Paroisse Montrevel-en-Bresse

Mystère de l’appel de Dieu

Chers frères et sœurs,

 

Qu’il me soit permis de vous partager, d’une manière simple et fraternelle, un événement familial qui a également un répercussion ecclésiale.

 

Ce dimanche, une de mes nièces, Annaïk, qui est en plus ma filleule, entre au Carmel d’Ars. Je ne cache pas que c’est une grande joie et, j’ose le dire, une grande fierté. Je suis profondément dans l’action de grâce. En même temps, il y a une dimension mystérieuse qui est une certaine souffrance liée au départ et à la séparation. Souffrance qui s’apparente, j’en conviens, à une forme de deuil !

 

En d’autres termes, il y a en mon cœur un véritable sentiment paradoxal ! Nous sommes face au mystère de l’appel de Dieu et de la réponse gratuite, alors que d’autres voies pouvaient s’ouvrir devant elle. Dans un éditorial, datant de quelques semaines, le curé de sa paroisse, en région parisienne, a écrit ces mots très justes :

 

« Que se passe-t-il en Dieu pour faire entendre un tel appel ? Que se passe-t-il en cette jeune pour se laisser ainsi choisir ? Rien que nous ne puissions réellement comprendre avec les repères de notre société qui a perdu le sens de la gratuité, de l’absolu, et de l’aventure spirituelle. Seule la foi résiste… et centre notre regard sur l’aventure humaine qui est en jeu dans cet appel. »

 

Il y a là un témoignage, un martyr au sens premier du terme. Cette aventure cachée derrière la clôture du Carmel nous donne à penser l’importance de la rencontre entre la liberté souveraine de Dieu, qui appelle chacun d’entre nous à la sainteté au travers d’un cheminement unique et personnel, et liberté de la personne humaine appelée à répondre, avec l’aide de la grâce de Dieu, et cela malgré ses limites et ses faiblesses.
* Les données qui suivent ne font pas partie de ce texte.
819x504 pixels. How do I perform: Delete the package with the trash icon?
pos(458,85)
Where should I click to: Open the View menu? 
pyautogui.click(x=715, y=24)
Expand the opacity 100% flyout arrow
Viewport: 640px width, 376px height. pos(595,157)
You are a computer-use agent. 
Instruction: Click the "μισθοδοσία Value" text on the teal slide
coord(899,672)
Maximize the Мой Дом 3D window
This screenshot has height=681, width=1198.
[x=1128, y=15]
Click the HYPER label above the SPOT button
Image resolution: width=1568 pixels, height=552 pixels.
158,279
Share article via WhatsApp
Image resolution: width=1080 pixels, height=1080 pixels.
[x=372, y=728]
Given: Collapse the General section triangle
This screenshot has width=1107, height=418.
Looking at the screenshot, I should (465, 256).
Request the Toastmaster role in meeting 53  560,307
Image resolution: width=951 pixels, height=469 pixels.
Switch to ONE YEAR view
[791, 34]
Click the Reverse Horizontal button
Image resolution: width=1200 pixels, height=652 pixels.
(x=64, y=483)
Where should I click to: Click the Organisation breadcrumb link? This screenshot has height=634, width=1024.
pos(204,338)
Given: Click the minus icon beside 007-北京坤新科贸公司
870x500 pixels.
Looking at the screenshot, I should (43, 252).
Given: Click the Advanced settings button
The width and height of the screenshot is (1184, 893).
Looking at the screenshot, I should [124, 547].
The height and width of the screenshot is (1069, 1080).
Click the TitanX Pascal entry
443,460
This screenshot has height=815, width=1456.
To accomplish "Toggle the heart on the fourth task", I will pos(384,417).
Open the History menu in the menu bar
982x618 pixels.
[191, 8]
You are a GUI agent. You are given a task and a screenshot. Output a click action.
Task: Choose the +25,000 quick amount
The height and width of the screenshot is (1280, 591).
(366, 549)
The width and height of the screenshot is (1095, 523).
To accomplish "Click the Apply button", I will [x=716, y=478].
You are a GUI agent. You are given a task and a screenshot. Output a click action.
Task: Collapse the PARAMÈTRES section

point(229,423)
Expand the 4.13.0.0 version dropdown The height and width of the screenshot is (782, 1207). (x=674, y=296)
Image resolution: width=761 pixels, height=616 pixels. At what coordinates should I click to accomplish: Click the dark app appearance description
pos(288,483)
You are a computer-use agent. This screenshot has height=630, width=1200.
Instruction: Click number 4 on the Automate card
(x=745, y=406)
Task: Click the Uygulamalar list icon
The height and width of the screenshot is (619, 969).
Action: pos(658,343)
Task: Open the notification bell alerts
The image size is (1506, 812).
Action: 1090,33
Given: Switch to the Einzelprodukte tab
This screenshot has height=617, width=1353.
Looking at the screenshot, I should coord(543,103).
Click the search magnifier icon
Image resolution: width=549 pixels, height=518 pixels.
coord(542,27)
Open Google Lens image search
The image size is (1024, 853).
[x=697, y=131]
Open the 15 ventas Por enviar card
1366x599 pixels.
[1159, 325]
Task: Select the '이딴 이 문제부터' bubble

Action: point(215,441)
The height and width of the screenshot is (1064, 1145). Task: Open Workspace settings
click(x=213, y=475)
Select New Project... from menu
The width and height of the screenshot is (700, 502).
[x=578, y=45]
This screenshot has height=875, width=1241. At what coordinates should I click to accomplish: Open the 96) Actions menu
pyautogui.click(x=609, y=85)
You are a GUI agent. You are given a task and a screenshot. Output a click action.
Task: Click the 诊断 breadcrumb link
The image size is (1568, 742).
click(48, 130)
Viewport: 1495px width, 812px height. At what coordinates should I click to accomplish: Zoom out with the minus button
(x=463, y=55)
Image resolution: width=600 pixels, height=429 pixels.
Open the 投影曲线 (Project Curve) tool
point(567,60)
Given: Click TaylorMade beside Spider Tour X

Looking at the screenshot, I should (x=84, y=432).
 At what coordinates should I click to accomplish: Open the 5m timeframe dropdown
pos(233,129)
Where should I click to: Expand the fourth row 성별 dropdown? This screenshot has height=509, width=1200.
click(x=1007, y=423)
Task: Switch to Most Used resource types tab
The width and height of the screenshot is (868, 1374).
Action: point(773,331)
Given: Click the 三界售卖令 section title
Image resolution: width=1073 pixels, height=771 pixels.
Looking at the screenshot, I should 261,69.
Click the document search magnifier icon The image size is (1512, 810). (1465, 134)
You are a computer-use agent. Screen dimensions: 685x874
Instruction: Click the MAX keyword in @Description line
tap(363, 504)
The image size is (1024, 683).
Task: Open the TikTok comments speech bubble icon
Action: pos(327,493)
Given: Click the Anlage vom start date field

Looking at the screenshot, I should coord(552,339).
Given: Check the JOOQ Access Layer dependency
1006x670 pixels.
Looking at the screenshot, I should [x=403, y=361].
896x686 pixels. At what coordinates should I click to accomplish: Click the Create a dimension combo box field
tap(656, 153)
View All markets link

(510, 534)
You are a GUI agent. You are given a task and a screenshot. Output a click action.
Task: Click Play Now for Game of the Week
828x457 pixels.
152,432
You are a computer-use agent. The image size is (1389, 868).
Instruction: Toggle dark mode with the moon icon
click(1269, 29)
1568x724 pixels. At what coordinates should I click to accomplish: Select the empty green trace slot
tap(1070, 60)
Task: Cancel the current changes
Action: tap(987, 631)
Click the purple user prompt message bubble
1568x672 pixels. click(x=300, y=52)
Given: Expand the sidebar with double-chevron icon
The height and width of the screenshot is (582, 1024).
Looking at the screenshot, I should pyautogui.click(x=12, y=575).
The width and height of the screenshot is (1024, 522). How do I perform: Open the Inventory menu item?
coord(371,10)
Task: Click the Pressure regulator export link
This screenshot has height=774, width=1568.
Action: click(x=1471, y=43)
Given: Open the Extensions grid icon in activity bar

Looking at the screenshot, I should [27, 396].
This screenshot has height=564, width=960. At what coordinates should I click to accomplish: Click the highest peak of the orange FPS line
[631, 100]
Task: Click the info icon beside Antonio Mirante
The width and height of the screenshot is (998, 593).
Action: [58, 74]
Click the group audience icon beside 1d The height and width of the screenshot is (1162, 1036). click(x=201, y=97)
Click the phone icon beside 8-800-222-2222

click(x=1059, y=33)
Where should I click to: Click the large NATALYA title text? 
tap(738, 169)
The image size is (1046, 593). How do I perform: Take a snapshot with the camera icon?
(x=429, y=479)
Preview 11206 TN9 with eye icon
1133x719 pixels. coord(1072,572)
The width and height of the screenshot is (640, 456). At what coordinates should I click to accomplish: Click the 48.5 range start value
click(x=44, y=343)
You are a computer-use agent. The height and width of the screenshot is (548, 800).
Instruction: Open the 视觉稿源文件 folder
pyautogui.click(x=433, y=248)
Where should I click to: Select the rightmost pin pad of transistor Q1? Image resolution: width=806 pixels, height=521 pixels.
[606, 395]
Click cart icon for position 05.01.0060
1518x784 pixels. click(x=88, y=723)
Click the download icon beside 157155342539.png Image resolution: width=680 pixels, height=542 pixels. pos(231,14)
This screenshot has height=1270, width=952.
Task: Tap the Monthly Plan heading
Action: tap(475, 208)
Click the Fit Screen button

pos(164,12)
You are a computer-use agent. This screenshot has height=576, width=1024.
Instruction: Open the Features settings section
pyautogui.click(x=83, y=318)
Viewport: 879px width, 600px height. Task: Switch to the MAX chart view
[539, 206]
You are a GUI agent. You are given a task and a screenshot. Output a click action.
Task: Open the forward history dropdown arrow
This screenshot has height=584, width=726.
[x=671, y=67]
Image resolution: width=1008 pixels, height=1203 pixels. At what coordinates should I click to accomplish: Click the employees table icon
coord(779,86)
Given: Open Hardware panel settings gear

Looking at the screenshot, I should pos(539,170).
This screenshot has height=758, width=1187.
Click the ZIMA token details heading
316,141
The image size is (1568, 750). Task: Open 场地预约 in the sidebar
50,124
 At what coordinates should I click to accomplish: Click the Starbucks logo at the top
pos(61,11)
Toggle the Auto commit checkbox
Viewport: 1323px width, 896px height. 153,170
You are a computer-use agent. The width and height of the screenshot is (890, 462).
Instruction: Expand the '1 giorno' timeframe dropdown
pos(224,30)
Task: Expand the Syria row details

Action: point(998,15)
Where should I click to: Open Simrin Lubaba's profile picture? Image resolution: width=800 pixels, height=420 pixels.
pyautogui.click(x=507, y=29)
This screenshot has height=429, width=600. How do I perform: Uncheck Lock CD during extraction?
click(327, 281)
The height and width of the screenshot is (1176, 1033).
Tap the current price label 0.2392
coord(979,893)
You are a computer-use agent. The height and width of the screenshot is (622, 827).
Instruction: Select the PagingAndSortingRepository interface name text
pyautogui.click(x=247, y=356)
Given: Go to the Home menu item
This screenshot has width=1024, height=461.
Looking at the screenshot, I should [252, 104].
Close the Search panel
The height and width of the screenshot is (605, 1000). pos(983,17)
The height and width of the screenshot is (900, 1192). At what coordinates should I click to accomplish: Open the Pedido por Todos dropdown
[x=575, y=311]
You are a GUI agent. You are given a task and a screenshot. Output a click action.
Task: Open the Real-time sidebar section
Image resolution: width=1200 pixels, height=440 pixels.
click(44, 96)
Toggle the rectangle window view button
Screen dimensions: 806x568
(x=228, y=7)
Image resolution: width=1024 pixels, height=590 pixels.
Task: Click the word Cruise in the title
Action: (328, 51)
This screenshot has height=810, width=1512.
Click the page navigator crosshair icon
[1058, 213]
Mystère de Dieu à la rencontre du mystère de l’homme ! Mystère de l’Amour de Dieu qui envahit le cœur de l’homme et lui donne de connaître « ce qui dépasse toute connaissance : l’amour du Christ », le conduisant ainsi à entrer dans la plénitude de Dieu (Ep 3,19).

 

En contemplant dans la foi ce mystère, me viennent à l’esprit ces versets de la grande prière de Jésus que nous retrouvons dans l’évangile de saint Jean :

 

« Moi, je leur ai donné ta parole, et le monde les a pris en haine parce qu’ils n’appartiennent pas au monde, de même que moi je n’appartiens pas au monde. Je ne prie pas pour que tu les retires du monde, mais pour que tu les gardes du Mauvais. Ils n’appartiennent pas au monde, de même que moi, je n’appartiens pas au monde. » (Jn 17,14-16)

 

De fait, il y aura une séparation, et formellement on pourra croire qu’elle quitte le monde, mais fondamentalement, elle va entrer d’une manière unique et particulière au cœur du monde, à la suite de centaines de moines et moniales qui, mystérieusement dans l’offrande de leur vie, porte le monde et l’offrent au Père, par le Fils dans l’Esprit Saint.

 

Qu’il me soit permis de la confier à votre prière, ainsi que ses parents, ses frères et sœurs.

 

Que cet événement nous conduise également à rendre grâce pour tous les jeunes qui répondent généreusement à l’appel du Seigneur qui vient faire irruption dans leur vie. Et surtout, n’oublions pas de continuer à prier pour les vocations de prêtres, religieux et religieuses dont nous avons tant besoin.